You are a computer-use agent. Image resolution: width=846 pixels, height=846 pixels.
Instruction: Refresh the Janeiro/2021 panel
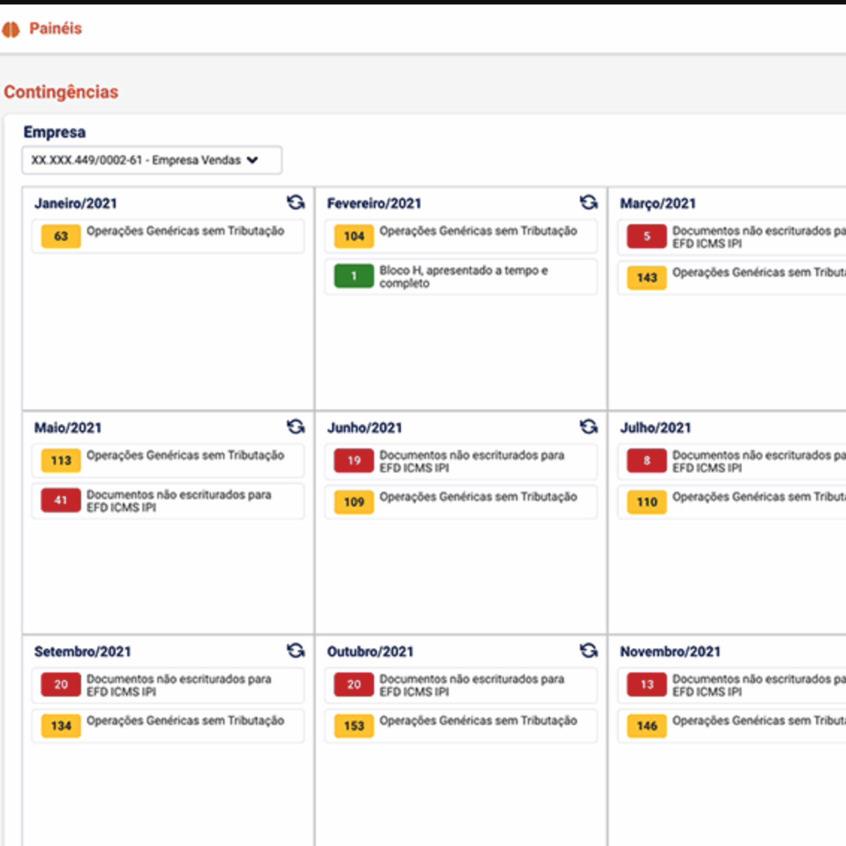[295, 202]
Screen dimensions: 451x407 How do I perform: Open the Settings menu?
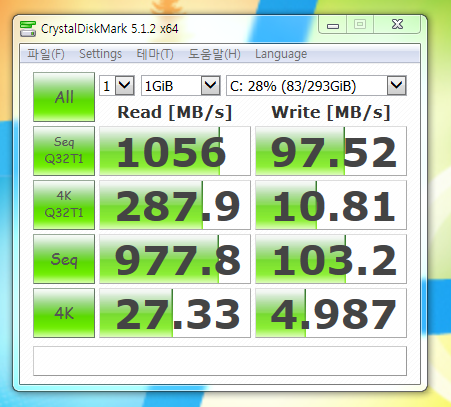pos(100,54)
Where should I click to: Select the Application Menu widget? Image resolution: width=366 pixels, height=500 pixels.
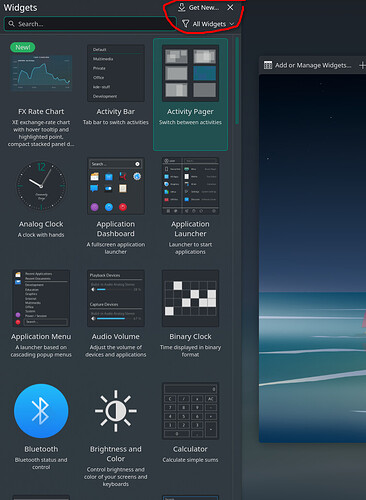click(x=41, y=315)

Requirement → Convert these records into a two-column CSV with columns request and answer, writing one row per record that holds its text and its answer, each in a single quoted field with line breaks replaced by spaces. Leave the pictures out.

Answer in full →
request,answer
"You are a computer-use agent. Image resolution: width=846 pixels, height=846 pixels. Instruction: Refresh the Janeiro/2021 panel","[295, 202]"
"Screen dimensions: 451x407 How do I perform: Open the Settings menu?","pos(100,54)"
"Where should I click to: Select the Application Menu widget? Image resolution: width=366 pixels, height=500 pixels.","click(x=41, y=315)"